Reducing the weight of vehicles can increase fuel efficiency, which counters the rising economic and social costs of energy extraction and use. Magnesium is attractive as a potential alternative to steel and aluminum because of its low density, and high stiffness/weight and strength/weight ratios. However, alloy development can be a slow and costly process. To expedite the design of new casting alloys, this research uses experimentally validated computational methods, with particular emphasis on enabling a kinetically-informed approach. In the spirit of the Materials Genome Initiative, this project brings together computation and theory (Univ. Illinois, Urbana-Champaign), experimentation (Univ. Florida), and industrial modeling (ThermoCalc, LLC) in a joint effort to develop the science and data to predict relationships between processing, material structure, and eventually properties. The science and engineering advances will be applicable to other alloys as new methods are developed to study solidification and predict how atoms move at the atomic scale. This project takes advantage of new advances in computing power, new theoretical developments, and new high-throughput experimental methods. The program will support two PhD students, and the faculty are involved both in undergraduate research and education of high-school science teachers.

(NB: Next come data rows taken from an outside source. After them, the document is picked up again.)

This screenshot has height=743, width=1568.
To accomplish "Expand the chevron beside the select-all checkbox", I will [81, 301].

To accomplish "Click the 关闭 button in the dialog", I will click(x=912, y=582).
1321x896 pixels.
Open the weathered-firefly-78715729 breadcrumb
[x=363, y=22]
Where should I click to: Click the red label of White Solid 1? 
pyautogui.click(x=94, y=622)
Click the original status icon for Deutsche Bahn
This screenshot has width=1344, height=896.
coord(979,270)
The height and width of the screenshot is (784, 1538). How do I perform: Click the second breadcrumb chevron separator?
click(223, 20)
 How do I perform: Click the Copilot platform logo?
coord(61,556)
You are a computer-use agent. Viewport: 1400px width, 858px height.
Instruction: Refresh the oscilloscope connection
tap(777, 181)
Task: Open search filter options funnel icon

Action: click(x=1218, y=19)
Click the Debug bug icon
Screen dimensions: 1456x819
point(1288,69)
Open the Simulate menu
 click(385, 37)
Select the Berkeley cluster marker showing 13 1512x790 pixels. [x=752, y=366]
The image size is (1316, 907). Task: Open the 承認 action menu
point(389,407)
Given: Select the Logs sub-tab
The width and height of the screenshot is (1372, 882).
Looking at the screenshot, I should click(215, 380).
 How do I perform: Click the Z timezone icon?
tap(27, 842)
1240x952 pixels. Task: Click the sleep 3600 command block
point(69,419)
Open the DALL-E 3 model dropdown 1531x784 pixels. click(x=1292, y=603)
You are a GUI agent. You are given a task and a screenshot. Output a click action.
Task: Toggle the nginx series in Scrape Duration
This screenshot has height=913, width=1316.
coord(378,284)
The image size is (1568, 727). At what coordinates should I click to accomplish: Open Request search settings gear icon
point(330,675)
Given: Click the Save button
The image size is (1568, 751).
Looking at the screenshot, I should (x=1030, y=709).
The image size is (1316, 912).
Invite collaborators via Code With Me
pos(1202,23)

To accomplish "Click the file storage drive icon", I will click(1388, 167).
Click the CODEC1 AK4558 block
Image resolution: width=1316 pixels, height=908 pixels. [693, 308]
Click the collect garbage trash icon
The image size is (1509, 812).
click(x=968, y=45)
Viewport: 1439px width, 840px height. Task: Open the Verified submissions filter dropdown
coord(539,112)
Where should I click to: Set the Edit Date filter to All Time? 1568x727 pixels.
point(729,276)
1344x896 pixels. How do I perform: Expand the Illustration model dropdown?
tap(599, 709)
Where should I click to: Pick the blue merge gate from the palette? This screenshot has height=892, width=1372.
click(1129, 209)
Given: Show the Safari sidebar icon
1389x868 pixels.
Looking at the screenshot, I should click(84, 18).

To combat emissions and increase the fuel economy in transportation vehicles, considerable effort has been made to understand and enhance the structure-property relationships in magnesium (Mg) alloys due to their low density. This collaborative project unites computation (Univ. Illinois, Urbana-Champaign) and experimentation (Univ. Florida) in an integrated fashion to significantly advance the knowledge of transport in cast Mg alloys. In the spirit of the Materials Genome Initiative, the PIs proceed in an integrated and self-consistent manner to understand and predict transport phenomena during solidification. The approach integrates computation and experiment throughout, providing validation and connecting fundamental mechanisms to mesoscale transport. In collaboration with ThermoCalc, LLC, they will create new kinetic databases to enable material development.
The goal of this approach is to produce a new fundamental understanding of solute and vacancy transport in Mg in a framework to predict phase transformation phenomena for new Mg alloys. A unified understanding of multiscale behavior provides a science-driven approach to future alloy development in a materials-genome framework. The data from this program will be disseminated via public databases (NIST MatDL) and the development of databases for mesoscale phase-field and continuum-level simulations. By accounting for temperature, time and compositional effects, the predictions from this work allow for the complete merger of processing-structure and structure-property predictions.
The project has four tasks that build upon each other to predict the mesoscale microstructure for cast Mg: 1) Determine mobilities in binary and higher order systems for HCP and liquid Mg. Density functional theory (DFT) will lead this approach by calculating activation energies and mobilities. 2) Determine solid-liquid surface energies and molar volumes in all relevant systems via experiments and molecular dynamics simulations in DFT. 3) Assemble molar volumes, surface energies and mobilities in repositories and mobility databases. DICTRA simulations are compared to diffusion multiples, and segregation behavior and homogenization temperatures validated with experimental data. 4) Predict solidified microstructures through the integration of mobilities, molar volumes and surface energies. Simulations include the prediction of nuclei number density, size, and composition as a function of temperature and cooling rate, and are validated with experimental grain size distributions obtained from similar processing routes. The expected outcomes are a new fundamental understanding of atomic transport in HCP metals, with mobility, volumetric and surface energy databases that will serve both as a repository and a foundation for increasing system complexity (additional phases, solutes, etc.). The data will be supplied in a logical, manageable, and accessible fashion for transition into commercial practice. This platform may allow predictions of nucleation behavior in other relevant phases in the future.